Work Flow Management for Big Data: Guide to Airflow (part 3)

Data analytics has been playing a key role in the decision making process at various stages of the business in many industries. In this era of Big Data, the adoption level is going to ONLY increase day by day. It is really overwhelming to see all the Big Data technologies that are popping up every week to cater to various stages of the Big Data Solution implementations.
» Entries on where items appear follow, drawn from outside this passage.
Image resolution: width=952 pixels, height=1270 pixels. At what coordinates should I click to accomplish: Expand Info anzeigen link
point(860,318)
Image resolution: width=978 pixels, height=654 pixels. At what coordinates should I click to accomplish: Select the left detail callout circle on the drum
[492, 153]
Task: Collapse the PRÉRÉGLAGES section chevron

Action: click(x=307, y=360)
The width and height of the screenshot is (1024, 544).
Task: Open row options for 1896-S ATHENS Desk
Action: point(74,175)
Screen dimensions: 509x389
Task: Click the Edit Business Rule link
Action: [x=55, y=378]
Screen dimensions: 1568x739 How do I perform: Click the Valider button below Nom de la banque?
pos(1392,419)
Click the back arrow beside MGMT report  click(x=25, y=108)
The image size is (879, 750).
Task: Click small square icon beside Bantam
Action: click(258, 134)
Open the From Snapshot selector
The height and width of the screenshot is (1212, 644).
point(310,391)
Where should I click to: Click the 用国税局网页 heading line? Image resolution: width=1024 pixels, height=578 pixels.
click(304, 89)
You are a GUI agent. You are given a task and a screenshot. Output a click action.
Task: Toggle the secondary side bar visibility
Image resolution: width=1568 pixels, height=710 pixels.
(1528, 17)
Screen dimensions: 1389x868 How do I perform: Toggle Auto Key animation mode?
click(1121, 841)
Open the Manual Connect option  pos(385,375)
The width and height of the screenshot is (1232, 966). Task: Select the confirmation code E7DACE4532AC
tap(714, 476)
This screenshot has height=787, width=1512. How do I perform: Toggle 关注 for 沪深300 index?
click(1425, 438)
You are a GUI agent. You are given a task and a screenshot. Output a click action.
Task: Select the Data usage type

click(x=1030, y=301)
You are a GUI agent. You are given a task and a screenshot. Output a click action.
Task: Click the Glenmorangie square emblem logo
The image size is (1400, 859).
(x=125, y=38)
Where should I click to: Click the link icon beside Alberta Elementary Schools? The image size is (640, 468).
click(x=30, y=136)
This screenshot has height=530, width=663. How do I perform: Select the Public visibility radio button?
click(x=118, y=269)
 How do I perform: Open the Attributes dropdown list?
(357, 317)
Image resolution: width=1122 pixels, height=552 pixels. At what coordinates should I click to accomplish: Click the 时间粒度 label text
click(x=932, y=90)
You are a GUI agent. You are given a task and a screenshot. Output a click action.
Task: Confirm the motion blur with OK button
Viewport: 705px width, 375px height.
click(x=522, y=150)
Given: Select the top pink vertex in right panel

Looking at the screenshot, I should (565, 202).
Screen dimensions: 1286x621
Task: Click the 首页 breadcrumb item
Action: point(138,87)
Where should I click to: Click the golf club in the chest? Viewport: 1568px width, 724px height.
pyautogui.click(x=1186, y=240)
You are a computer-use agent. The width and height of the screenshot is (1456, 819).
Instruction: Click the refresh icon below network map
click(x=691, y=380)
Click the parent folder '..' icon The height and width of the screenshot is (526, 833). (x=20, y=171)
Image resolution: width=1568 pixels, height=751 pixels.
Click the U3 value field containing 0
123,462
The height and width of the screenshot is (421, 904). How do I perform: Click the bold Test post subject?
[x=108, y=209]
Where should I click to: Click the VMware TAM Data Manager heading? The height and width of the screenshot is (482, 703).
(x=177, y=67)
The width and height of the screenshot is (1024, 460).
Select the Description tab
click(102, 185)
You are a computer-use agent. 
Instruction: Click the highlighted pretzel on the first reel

With data being generated at a very fast pace at various sources (applications that automate the business processes), implementing solutions for use cases like “real time data ingestion from various sources”, “processing the data at different levels of the data ingestion” and “preparing the final data for analysis” become challenging. Especially, orchestrating, scheduling, managing and monitoring the pipelines is a very critical task for the Data platform to be stable and reliable. Also, due to the dynamic nature of the data sources, data inflow rate, data schema, processing needs, etc, the work flow management (pipeline generation/maintenance/monitoring) becomes even more challenging.

This is a three part series of which “Overview along with few architectural details of Airflow” was covered as part of the first part. The second part covered the Deployment options for Airflow in Production. This part (the last of the series) will cover the installation steps (with commands) for Airflow.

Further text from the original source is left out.